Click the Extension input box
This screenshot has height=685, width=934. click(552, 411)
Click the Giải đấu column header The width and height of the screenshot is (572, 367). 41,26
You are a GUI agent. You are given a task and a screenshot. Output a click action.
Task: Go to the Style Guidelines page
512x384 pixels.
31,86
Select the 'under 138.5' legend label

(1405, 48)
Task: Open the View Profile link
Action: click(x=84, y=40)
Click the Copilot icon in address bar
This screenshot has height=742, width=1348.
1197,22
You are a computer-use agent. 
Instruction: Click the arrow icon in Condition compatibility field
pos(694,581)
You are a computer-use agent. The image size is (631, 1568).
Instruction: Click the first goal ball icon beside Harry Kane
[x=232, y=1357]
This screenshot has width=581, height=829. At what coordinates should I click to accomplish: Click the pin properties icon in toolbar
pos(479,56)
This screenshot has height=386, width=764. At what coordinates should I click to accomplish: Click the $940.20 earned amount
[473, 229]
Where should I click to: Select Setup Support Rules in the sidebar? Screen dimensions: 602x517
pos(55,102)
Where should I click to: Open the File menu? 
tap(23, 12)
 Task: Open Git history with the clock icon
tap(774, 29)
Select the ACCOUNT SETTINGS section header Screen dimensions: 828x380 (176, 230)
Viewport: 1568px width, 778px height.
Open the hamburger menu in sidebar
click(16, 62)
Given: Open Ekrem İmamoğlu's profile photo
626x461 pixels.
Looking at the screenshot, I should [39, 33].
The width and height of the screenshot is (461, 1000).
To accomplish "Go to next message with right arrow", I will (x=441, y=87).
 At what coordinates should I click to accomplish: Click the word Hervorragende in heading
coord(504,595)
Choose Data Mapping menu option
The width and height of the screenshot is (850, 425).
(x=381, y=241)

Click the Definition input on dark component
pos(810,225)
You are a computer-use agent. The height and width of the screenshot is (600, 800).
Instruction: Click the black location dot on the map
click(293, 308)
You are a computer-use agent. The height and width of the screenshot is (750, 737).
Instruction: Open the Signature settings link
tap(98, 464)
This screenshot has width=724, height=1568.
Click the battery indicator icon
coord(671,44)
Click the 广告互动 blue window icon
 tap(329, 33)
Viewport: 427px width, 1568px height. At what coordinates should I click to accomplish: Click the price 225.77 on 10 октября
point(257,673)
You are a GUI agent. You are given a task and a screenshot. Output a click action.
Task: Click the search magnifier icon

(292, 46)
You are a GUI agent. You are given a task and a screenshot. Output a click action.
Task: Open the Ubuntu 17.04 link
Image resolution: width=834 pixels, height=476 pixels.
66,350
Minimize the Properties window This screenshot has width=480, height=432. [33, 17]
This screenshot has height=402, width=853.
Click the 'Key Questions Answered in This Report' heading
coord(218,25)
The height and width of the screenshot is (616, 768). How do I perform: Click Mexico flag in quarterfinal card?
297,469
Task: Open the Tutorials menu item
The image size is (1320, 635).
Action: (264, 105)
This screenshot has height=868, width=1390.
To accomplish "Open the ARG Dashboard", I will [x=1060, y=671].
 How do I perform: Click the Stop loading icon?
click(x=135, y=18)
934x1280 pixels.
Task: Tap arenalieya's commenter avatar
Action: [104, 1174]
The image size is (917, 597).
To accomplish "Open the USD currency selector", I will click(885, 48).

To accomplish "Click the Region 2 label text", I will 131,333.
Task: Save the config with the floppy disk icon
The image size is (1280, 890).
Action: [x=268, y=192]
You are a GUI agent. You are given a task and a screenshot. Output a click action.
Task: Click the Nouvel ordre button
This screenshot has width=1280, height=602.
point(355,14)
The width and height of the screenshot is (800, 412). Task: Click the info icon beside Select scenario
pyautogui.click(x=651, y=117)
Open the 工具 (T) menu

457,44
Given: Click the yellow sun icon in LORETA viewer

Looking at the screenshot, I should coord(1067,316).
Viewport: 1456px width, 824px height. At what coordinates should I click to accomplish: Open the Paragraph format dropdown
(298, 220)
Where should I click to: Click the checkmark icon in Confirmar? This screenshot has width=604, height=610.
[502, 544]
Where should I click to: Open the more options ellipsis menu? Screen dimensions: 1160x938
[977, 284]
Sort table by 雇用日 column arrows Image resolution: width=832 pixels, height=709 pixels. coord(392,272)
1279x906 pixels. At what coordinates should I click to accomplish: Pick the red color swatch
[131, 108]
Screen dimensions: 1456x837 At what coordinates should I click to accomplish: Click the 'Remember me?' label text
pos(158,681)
= = = =
■ ASSIGNMENT ■
Repeat the listing above exactly, line for line.

■ RESPONSE AREA ■
Click the Extension input box
This screenshot has height=685, width=934. click(552, 411)
Click the Giải đấu column header The width and height of the screenshot is (572, 367). 41,26
You are a GUI agent. You are given a task and a screenshot. Output a click action.
Task: Go to the Style Guidelines page
512x384 pixels.
31,86
Select the 'under 138.5' legend label

(1405, 48)
Task: Open the View Profile link
Action: click(x=84, y=40)
Click the Copilot icon in address bar
This screenshot has height=742, width=1348.
1197,22
You are a computer-use agent. 
Instruction: Click the arrow icon in Condition compatibility field
pos(694,581)
You are a computer-use agent. The image size is (631, 1568).
Instruction: Click the first goal ball icon beside Harry Kane
[x=232, y=1357]
This screenshot has width=581, height=829. At what coordinates should I click to accomplish: Click the pin properties icon in toolbar
pos(479,56)
This screenshot has height=386, width=764. At what coordinates should I click to accomplish: Click the $940.20 earned amount
[473, 229]
Where should I click to: Select Setup Support Rules in the sidebar? Screen dimensions: 602x517
pos(55,102)
Where should I click to: Open the File menu? 
tap(23, 12)
 Task: Open Git history with the clock icon
tap(774, 29)
Select the ACCOUNT SETTINGS section header Screen dimensions: 828x380 (176, 230)
Viewport: 1568px width, 778px height.
Open the hamburger menu in sidebar
click(16, 62)
Given: Open Ekrem İmamoğlu's profile photo
626x461 pixels.
Looking at the screenshot, I should [39, 33].
The width and height of the screenshot is (461, 1000).
To accomplish "Go to next message with right arrow", I will (x=441, y=87).
 At what coordinates should I click to accomplish: Click the word Hervorragende in heading
coord(504,595)
Choose Data Mapping menu option
The width and height of the screenshot is (850, 425).
(x=381, y=241)

Click the Definition input on dark component
pos(810,225)
You are a computer-use agent. The height and width of the screenshot is (600, 800).
Instruction: Click the black location dot on the map
click(293, 308)
You are a computer-use agent. The height and width of the screenshot is (750, 737).
Instruction: Open the Signature settings link
tap(98, 464)
This screenshot has width=724, height=1568.
Click the battery indicator icon
coord(671,44)
Click the 广告互动 blue window icon
 tap(329, 33)
Viewport: 427px width, 1568px height. At what coordinates should I click to accomplish: Click the price 225.77 on 10 октября
point(257,673)
You are a GUI agent. You are given a task and a screenshot. Output a click action.
Task: Click the search magnifier icon

(292, 46)
You are a GUI agent. You are given a task and a screenshot. Output a click action.
Task: Open the Ubuntu 17.04 link
Image resolution: width=834 pixels, height=476 pixels.
66,350
Minimize the Properties window This screenshot has width=480, height=432. [33, 17]
This screenshot has height=402, width=853.
Click the 'Key Questions Answered in This Report' heading
coord(218,25)
The height and width of the screenshot is (616, 768). How do I perform: Click Mexico flag in quarterfinal card?
297,469
Task: Open the Tutorials menu item
The image size is (1320, 635).
Action: (264, 105)
This screenshot has height=868, width=1390.
To accomplish "Open the ARG Dashboard", I will [x=1060, y=671].
 How do I perform: Click the Stop loading icon?
click(x=135, y=18)
934x1280 pixels.
Task: Tap arenalieya's commenter avatar
Action: [104, 1174]
The image size is (917, 597).
To accomplish "Open the USD currency selector", I will click(885, 48).

To accomplish "Click the Region 2 label text", I will 131,333.
Task: Save the config with the floppy disk icon
The image size is (1280, 890).
Action: [x=268, y=192]
You are a GUI agent. You are given a task and a screenshot. Output a click action.
Task: Click the Nouvel ordre button
This screenshot has width=1280, height=602.
point(355,14)
The width and height of the screenshot is (800, 412). Task: Click the info icon beside Select scenario
pyautogui.click(x=651, y=117)
Open the 工具 (T) menu

457,44
Given: Click the yellow sun icon in LORETA viewer

Looking at the screenshot, I should coord(1067,316).
Viewport: 1456px width, 824px height. At what coordinates should I click to accomplish: Open the Paragraph format dropdown
(298, 220)
Where should I click to: Click the checkmark icon in Confirmar? This screenshot has width=604, height=610.
[502, 544]
Where should I click to: Open the more options ellipsis menu? Screen dimensions: 1160x938
[977, 284]
Sort table by 雇用日 column arrows Image resolution: width=832 pixels, height=709 pixels. coord(392,272)
1279x906 pixels. At what coordinates should I click to accomplish: Pick the red color swatch
[131, 108]
Screen dimensions: 1456x837 At what coordinates should I click to accomplish: Click the 'Remember me?' label text
pos(158,681)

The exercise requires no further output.